Porque entonces, algo invisible impactó contra él, impulsándole hacia atrás. Simultáneamente, un chorro de sangre brotó de su pecho; una fracción de segundo después, otro borbotón escarlata surgió de su cabeza. Dos estampidos consecutivos sonaron ahogados por la distancia.

El cuerpo de Mochedano se derrumbó, desapareciendo de mi vista.

Di un respingo y perdí el equilibrio. Por fortuna, Makoki me sujetó por los hombros, impidiendo que cayese.

—Cuidado, tía, que te escoñas.

—¿Eso han sido tiros? —preguntó Delco.

No respondí. Me agarré al tronco del árbol y encuadré de nuevo la ventana con los prismáticos, pero sólo se veía el sillón y la mesa. Al cabo de unos segundos, una figura apareció por el lado derecho del ventanal, para desaparecer un instante después; no llegué a distinguir quién era. Medio minuto más tarde, la luz del salón se apagó. Tragué saliva y le devolví los prismáticos a Makoki.

—Ayudadme a bajar —dije.

Los moteros, formando una especie de escalera humana, me condujeron sana y salva al suelo. Ángel, con las manos en los bolsillos y una sonrisa de niño en los labios, estaba allí, en la colina, mirándome con perturbadora inocencia.

—Hola, Carmen.

—Hola, Ángel…

Me quedé inmóvil, con los ojos extraviados en la negrura de la noche, atónita, incapaz de creer lo que había visto.

—Bueno, tía, ¿qué pasa? —preguntó Félix.

—¿Eso han sido tiros? —insistió Delco.

—Sí —respondí sin mirarle—. Han sido tiros.

—¿Cómo que tiros? —exclamó Félix.

—Alguien ha disparado contra Mochedano —dije.

—¡No me jodas! Venga, tía, no bromees con esas cosas, que yo soy del Chamartín.

—Pues para lo que hacía últimamente el Moche —terció Makoki—, poco importa que esté muerto.

—Eh, eh, chaval, un poco de respeto, que estamos hablando de un crack. —El Gato me miró con el ceño fruncido—. ¿Estás segura, Carmen? Esos petardazos pueden ser cosa de un carburador sucio.

—No lo digo por el ruido, Félix —le interrumpí—; he visto cómo le disparaban. Dos veces, una en el pecho y otra en la cabeza.

—Han sido disparos —intervino Ángel—. Sé cómo suenan. Probablemente una automática de nueve milímetros. Quizá una Browning.

—Qué fuerte… —musitó Delco.

—Pero ¿quién ha disparado? —preguntó Resti.

—No he podido verle —respondí.

Aunque estaba casi segura de saber quién era.

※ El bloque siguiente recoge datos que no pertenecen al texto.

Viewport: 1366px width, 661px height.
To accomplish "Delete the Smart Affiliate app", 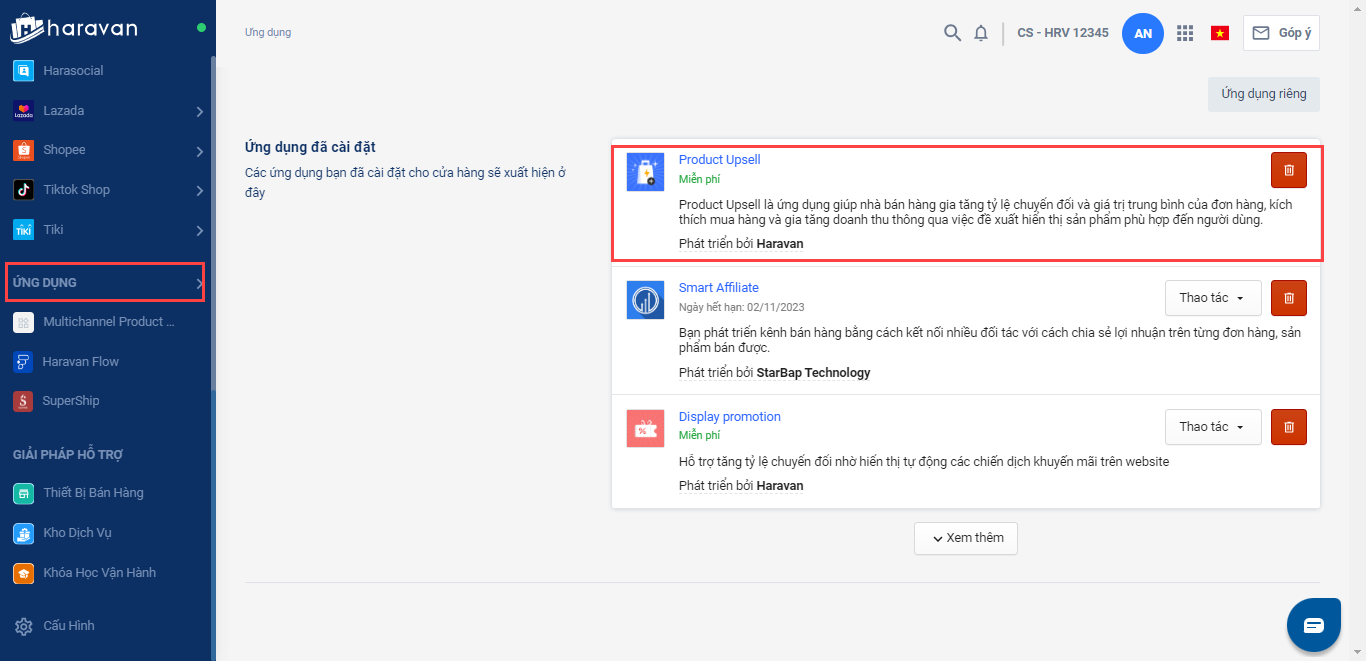I will pyautogui.click(x=1288, y=298).
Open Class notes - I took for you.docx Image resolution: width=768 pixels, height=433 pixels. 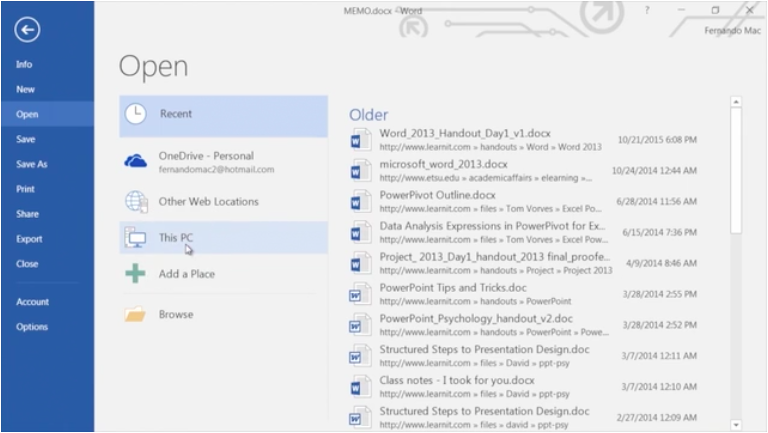(456, 380)
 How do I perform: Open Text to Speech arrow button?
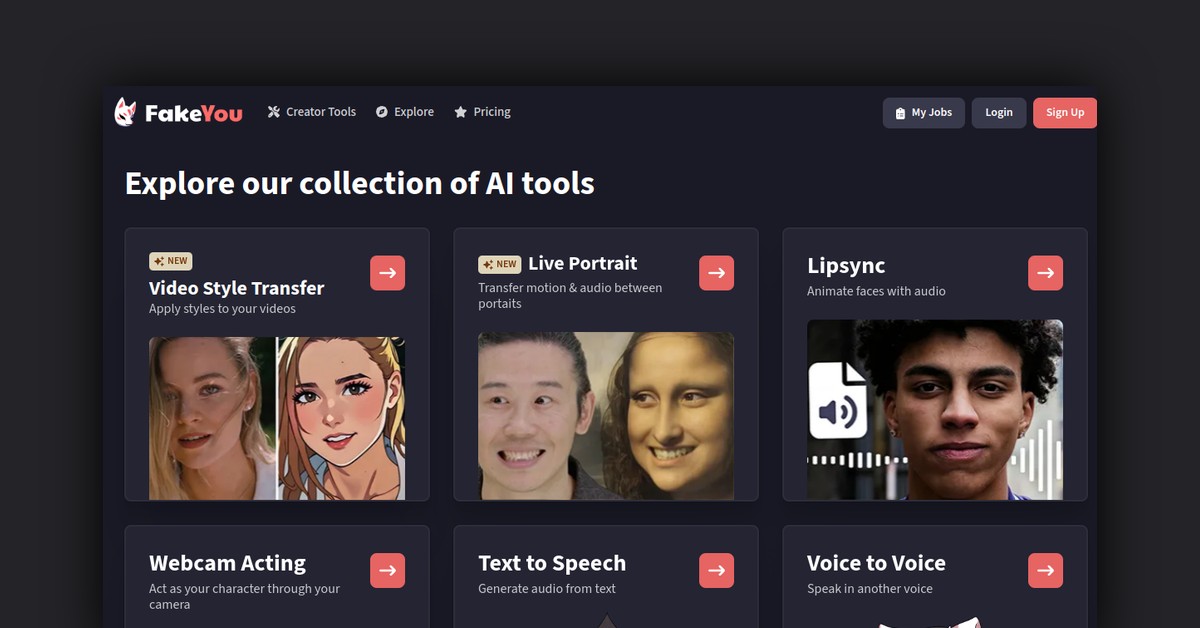716,571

—¿Qué vamos a hacer? —preguntó el Gato.

—Llamar a la policía. Vosotros podéis iros, menos tú, Félix. Te necesito aquí, pero cuando venga la policía te ocultas. Yo hablaré con ellos.

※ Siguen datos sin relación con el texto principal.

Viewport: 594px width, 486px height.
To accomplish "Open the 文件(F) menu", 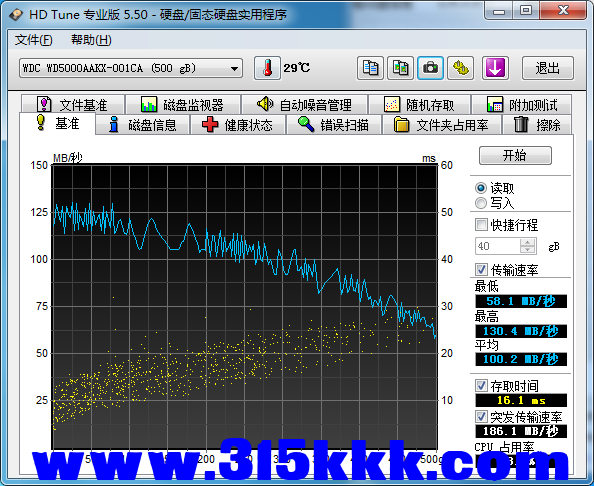I will coord(33,40).
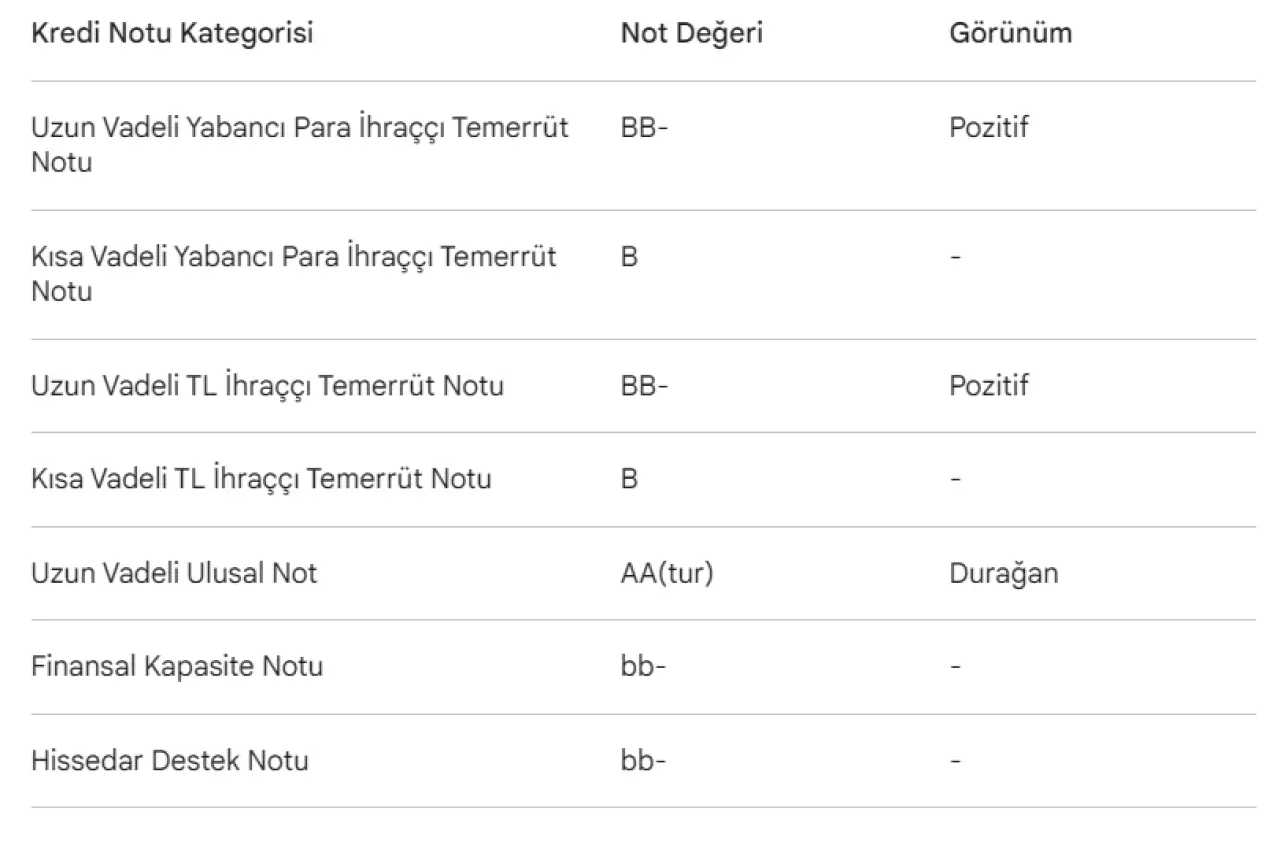This screenshot has height=849, width=1280.
Task: Click the Hissedar Destek Notu row label
Action: tap(170, 760)
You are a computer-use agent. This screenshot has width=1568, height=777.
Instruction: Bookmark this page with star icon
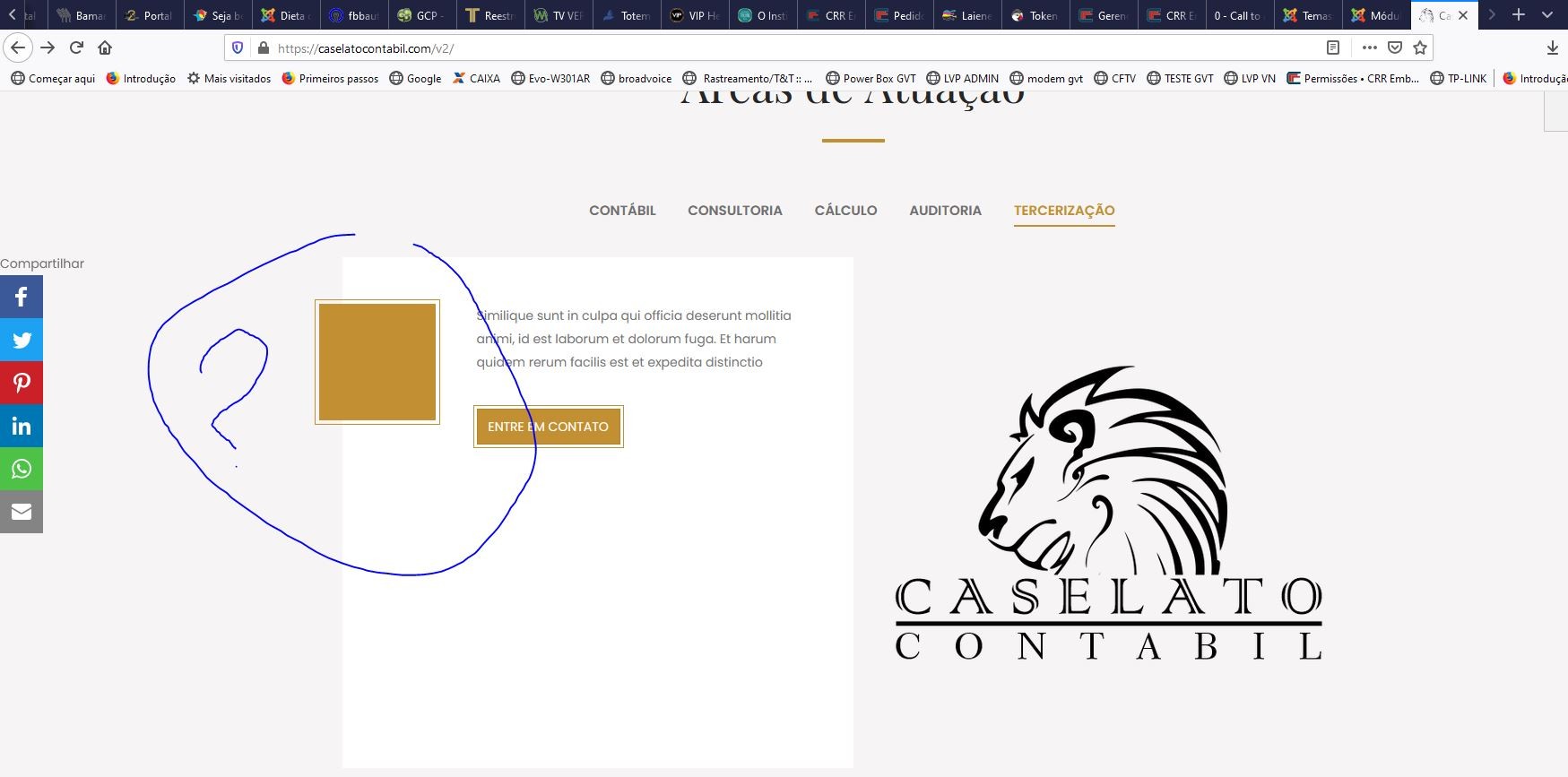point(1420,47)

—Mejor. No me gusta la pasma.

—Yo también me quedo, Carmen —dijo Delco—. Esto es alucinante.

Me encogí de hombros. De pronto, advertí que las luces de la casita de los criados se encendían. Poco después, dos hombres y una mujer salieron al exterior, cruzaron a toda prisa el jardín y entraron en el edificio principal. Saqué el móvil y marqué el número de la policía, pero corté la comunicación antes de que sonara la señal de llamada. Había olvidado algo. Seleccioné el número de Emilio Santamaría en la agenda y oprimí la tecla verde.

—¿Se puede saber qué cojones has estado haciendo? —bramó la voz del ex policía en el auricular—. Llevo todo el puto día esperando a que me llames, joder.

—Estoy enfrente de la casa de Mochedano —dije.

—¿Y qué coño haces allí?

—Le han disparado.

—¿Qué…? ¿A quién han disparado?

—A Mochedano. Acabo de ver cómo disparaban contra él en el salón de su casa.

Se produjo un estupefacto silencio.

—Un momento, un momento… —La voz de Emilio adoptó un tono más templado y profesional—. ¿Dices que Mochedano está muerto?

—O gravemente herido —respondí.

—Pero… ¿quién le ha disparado?

—Lo ignoro, no he podido verle. Voy a llamar a la policía.

—No, espera —ordenó Emilio—. Yo salgo ahora mismo para allí. No hagas nada hasta que…

Corté la comunicación sin permitirle completar la frase y marqué el número de la policía.